Novel conceptual framework for cancer comparative effectiveness research

Novel therapies have improved the survival of patients with cancer but have also increased treatment costs substantially. These therapies create an enormous financial burden for patients, their families, and society in general. Furthermore, there are several critical barriers to generating reliable evidence to guide treatment decision-making. First, there is a lack of head-to-head comparative evidence. Also, as the cancers progress, patients’ regimens can involve multiple lines of treatment. Thus, the relevant research question for clinical evidence often becomes not simply how one drug compares to another, but which treatment sequence may produce the best patient outcomes. This project will combine literature reviews, secondary data analyses, and simulation modeling to identify the optimal sequential treatments for advanced non-small cell lung cancer. By integrating practice patterns from real-world data with evidence from randomized controlled trials, our proposed framework could provide a new foundation for comparative effectiveness research.

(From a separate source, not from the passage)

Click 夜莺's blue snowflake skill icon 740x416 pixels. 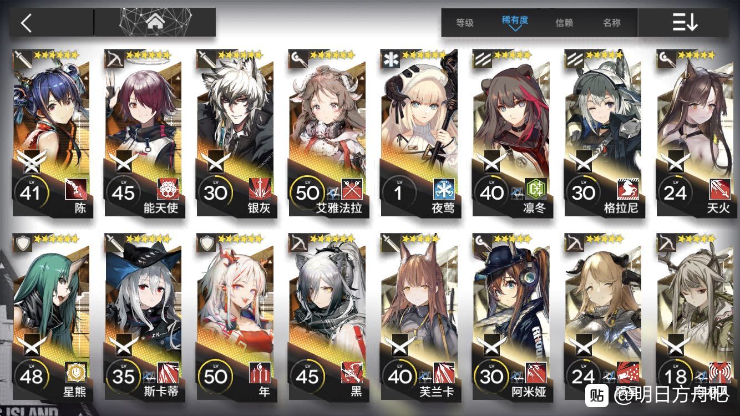444,190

Funding source: American Cancer Society
Principal Investigator: Shi-Yi Wang
The IN4M Study: Quantifying physical function in cancer patients undergoing chemotherapy using clinician- and patient- reports along with wearable device data

This study aims to understand the measurement characteristics and relationships among various physical function assessments and activity data collected from a wearable device in cancer patients undergoing chemotherapy. The goals of the research are to: (1) collect data on physical function using clinician- and patient-reported methods, performance measurement, and wearable devices; (2) compare the challenges associated with collecting information using each physical function assessment tool; (3) compare longitudinal changes in physical function with the likelihood and magnitude of side effects from chemotherapy; and (4) conduct a structured exit interview to evaluate burden and usability across the different physical function evaluation modalities and a wearable device. The ultimate goal of this project is to provide evidence and knowledge to guide the selection of PF assessment modality/tool(s) to be incorporated in cancer clinical trials as an endpoint for regulatory and treatment decisions.

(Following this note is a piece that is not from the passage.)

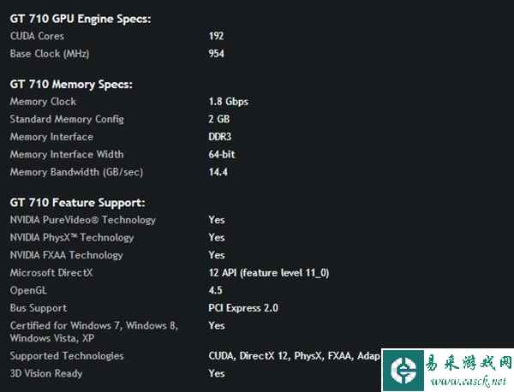The height and width of the screenshot is (392, 514).
Task: Click the 64-bit interface width value
Action: click(222, 154)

Funding source: U.S. Food and Drug Administration
Principal Investigator: Cary Gross

Inpatient Therapy and Outcomes in Acute Myeloid Leukemia

Unlike many solid tumors, treatment for acute myeloid leukemia (AML) is often urgent and provided in the inpatient setting. Not all patients receive aggressive therapy – due to age or underlying fitness for cytotoxic chemotherapy regimens. Little is known about patterns of inpatient AML treatment, complications, and short term mortality. This study will use detailed data from the Premier Perspectives database to characterize patterns of induction therapy, complications, and in-hospital mortality for AML. By triangulating with data from SEER-Medicare, we seek to develop population-level estimates of inpatient and outpatient treatment and outcomes.